Die Grundeinstellung einer Führungskraft zieht entsprechendes Führungsverhalten nach sich und jedes Verhalten einer Führungskraft ruft entsprechende Reaktionen beim Mitarbeiter hervor. Reaktionen der Mitarbeiter bestätigen wiederum die Einstellung der Führungskraft. Diese Grundannahmen über den Mitarbeiter müssen auch Raster für die „Gewissenserforschung“ Personalverantwortlicher sein. Im Anschluss an die „Gewissenserforschung“ und Reflexion könnte sich vor allem der gute Vorsatz anschließen, sich um ein Y-theoretisches Verhalten zu bemühen. Über eine Änderung des Verhaltens und das Registrieren der Auswirkungen kann sich auch die Einstellung verändern.



Auf strukturell organisatorischer Ebene müssen Rahmenbedingungen geschaffen werden, die eine Y-theoretische Einstellung fördern. Im Laufe der Berufsjahre muss sich jeder Personalverantwortliche die Frage stellen, ob sich seine Grundeinstellungen verändert, in Richtung Theorie X verhärtet haben und ob die eigene Menschenliebe und Visionen noch stark genug sind. Ein im Laufe der Berufsbiographie zunehmendes negatives Menschenbild, Misstrauen und pessimistische Einstellung gegenüber Mitarbeitenden könnte bei Personalverantwortlichen Ursache sein für Überlastungsgefühle und Erschöpfung (Burn-out).

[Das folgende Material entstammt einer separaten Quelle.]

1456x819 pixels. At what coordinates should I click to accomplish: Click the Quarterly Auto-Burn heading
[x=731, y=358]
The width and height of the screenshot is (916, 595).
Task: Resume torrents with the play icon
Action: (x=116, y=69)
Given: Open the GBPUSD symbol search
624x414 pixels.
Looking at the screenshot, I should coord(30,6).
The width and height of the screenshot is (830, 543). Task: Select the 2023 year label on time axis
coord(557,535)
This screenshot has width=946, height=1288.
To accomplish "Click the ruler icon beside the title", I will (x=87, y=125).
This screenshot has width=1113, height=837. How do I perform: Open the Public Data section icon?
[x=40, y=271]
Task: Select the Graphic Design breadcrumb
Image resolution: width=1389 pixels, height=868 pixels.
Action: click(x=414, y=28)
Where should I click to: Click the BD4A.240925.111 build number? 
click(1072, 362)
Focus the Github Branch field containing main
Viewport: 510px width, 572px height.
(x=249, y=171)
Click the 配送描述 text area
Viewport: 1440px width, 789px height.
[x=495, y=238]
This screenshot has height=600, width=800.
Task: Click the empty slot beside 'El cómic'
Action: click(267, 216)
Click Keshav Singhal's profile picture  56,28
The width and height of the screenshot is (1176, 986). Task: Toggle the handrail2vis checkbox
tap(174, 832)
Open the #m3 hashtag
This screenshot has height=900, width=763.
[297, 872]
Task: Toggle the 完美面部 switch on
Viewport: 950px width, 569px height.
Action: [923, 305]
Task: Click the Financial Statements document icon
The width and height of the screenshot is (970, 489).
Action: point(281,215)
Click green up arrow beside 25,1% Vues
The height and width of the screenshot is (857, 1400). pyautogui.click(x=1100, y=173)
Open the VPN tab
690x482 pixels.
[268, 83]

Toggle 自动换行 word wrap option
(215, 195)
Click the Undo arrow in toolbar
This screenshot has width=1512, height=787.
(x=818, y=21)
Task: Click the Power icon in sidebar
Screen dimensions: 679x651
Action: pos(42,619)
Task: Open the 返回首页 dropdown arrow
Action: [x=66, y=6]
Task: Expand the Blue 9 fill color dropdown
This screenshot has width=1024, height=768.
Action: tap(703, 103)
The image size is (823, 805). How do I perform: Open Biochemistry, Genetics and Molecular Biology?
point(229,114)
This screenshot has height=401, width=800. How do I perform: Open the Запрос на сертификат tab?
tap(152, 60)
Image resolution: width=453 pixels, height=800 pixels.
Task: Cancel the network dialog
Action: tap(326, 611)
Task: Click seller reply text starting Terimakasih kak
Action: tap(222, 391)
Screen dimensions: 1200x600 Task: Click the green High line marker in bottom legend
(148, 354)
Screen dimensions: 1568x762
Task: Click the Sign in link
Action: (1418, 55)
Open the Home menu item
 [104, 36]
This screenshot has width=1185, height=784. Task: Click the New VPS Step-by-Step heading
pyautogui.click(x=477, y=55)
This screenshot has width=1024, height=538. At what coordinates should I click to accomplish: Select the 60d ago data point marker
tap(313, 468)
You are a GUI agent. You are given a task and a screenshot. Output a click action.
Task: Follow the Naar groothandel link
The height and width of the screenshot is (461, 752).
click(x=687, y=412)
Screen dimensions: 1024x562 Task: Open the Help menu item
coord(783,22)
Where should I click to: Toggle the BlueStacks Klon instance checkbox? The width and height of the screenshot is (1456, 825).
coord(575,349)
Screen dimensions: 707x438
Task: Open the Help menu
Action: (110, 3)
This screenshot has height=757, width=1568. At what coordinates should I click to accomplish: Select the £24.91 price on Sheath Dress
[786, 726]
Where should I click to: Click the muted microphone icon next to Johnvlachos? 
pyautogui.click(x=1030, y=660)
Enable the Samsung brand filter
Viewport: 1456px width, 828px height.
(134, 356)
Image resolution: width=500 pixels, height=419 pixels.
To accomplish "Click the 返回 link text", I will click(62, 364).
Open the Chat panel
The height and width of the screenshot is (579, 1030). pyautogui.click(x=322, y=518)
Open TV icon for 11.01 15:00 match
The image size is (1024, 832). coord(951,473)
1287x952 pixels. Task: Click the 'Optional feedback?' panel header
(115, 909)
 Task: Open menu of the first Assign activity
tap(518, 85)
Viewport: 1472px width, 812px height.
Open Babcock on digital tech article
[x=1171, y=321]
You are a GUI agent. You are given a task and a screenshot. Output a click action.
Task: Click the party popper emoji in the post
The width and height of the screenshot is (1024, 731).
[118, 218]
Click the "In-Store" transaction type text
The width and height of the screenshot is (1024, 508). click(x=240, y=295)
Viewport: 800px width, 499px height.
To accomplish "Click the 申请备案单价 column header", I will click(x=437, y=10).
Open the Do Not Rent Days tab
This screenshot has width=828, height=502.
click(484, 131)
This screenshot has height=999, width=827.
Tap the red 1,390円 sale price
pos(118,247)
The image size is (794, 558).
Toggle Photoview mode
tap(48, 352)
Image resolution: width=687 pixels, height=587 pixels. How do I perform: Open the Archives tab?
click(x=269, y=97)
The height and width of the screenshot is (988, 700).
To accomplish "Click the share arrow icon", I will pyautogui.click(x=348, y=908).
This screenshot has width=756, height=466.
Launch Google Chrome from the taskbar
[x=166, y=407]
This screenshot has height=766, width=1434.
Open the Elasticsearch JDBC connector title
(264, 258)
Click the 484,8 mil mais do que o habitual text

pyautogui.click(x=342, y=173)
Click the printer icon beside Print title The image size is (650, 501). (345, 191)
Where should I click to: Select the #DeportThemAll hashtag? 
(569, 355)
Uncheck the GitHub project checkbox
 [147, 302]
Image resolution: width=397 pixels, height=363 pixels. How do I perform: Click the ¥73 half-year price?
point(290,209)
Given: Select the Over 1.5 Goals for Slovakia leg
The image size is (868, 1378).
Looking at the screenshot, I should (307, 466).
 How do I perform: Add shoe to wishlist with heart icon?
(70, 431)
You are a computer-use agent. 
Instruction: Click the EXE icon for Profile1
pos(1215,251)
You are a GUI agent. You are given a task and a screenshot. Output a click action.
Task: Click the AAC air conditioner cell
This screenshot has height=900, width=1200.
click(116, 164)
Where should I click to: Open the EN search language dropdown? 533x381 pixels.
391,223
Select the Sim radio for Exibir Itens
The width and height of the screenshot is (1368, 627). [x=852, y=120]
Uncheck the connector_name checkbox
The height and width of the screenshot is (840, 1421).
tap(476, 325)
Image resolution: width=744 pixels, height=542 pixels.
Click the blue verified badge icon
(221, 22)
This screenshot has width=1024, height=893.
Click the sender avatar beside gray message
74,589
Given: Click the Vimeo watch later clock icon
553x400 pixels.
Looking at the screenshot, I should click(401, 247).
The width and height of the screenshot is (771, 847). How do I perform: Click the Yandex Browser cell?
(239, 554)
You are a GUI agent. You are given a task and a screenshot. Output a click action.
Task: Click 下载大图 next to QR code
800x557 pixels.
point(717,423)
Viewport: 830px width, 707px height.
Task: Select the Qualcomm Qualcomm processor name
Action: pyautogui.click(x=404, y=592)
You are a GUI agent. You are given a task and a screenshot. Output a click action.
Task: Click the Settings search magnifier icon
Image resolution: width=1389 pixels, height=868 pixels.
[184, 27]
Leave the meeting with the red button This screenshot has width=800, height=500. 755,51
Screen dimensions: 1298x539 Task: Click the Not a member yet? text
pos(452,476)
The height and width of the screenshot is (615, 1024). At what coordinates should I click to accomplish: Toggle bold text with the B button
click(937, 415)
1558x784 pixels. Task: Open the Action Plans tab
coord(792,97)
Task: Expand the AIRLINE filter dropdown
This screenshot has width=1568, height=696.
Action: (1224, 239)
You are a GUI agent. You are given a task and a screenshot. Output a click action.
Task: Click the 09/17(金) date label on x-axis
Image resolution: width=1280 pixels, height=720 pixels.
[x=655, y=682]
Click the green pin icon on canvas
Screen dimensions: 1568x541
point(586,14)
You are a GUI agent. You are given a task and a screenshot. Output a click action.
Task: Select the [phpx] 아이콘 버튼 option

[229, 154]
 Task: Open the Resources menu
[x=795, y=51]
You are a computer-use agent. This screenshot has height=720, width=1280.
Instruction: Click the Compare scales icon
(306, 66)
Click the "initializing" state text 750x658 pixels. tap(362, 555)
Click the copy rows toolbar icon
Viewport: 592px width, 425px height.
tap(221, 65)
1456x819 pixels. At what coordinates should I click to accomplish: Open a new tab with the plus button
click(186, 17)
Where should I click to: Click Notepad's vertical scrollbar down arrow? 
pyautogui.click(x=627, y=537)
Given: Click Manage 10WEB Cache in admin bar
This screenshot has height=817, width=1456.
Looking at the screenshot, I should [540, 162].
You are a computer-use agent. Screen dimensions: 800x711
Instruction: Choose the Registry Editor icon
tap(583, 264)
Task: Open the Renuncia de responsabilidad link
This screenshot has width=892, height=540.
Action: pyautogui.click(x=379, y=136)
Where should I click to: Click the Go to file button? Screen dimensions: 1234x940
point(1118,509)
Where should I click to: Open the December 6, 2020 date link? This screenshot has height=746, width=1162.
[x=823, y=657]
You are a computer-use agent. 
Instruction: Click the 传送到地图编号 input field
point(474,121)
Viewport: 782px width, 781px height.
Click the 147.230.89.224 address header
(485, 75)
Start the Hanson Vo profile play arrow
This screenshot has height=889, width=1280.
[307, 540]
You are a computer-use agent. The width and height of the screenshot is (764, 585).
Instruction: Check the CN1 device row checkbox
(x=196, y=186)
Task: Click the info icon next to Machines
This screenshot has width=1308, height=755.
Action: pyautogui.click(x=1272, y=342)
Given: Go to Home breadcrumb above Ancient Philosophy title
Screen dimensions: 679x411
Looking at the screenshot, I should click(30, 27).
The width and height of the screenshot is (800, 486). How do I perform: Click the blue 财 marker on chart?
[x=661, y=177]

3.2 Strategische Personalentwicklung – Kennzeichen einer Organisation mit hohem Reifegrad





In Abgrenzung zu einem kurativ-administrativen Verständnis der Personalverwaltung ist Personalentwicklung heute strategisch ausgerichtet. Strategische Personalentwicklung korrespondiert mit einem hohen Reifungsgrad einer Organisation. Im Unterschied zu auf die Person zugeschnittenen, gelegentlichen oder zufälligen Fortbildungsmaßnahmen oder individuellen Unterstützungsangeboten meint strategisches Vorgehen ein proaktives und antizipierendes Aufnehmen gegenwärtiger und zukünftiger Veränderungen. Strategische Personalentwicklung ist mehr als die planlose Zusammenfassung einzelner Maßnahmen zur Förderung von Mitarbeitern. Einzelmaßnahmen werden vernetzt im personenbezogenen Interesse einer möglichst hohen Arbeitszufriedenheit und Motivation der Mitarbeiter. Zum anderen geht es um die Belange der Organisation im Hinblick auf eine erfolgreiche Personalbesetzung aktueller und zukünftiger Positionen. Strategische Personalentwicklung ist immer auch integrierte Personalentwicklung. Das bedeutet, dass Organisationsstrukturen und Arbeitsbedingungen auf allen Ebenen zu den zugrunde liegenden Inhalten und Visionen passen. Integriert ist dabei eine Personalentwicklung, welche „aus einem Guss“ ist. Die Vorstellungen und Erwartungen, die man bezüglich der Kompetenzen der Mitarbeiter vertritt, müssen in den Inhalten der Ausbildung und Weiterbildung vorkommen, in der Führungsebene vorgelebt und in betrieblichen Kommunikationsstrukturen wieder erkennbar sein. Eine Unternehmensleitung muss Auskunft geben können, welche Mitarbeiter für welche Bereiche sie gewinnen möchte. Indem eine Organisation beginnt, über diese Frage systematisch nachzudenken, versteht sie Personalentwicklung strategisch. Am Beginn jeder Strategie steht die Klärung dessen, um was es geht.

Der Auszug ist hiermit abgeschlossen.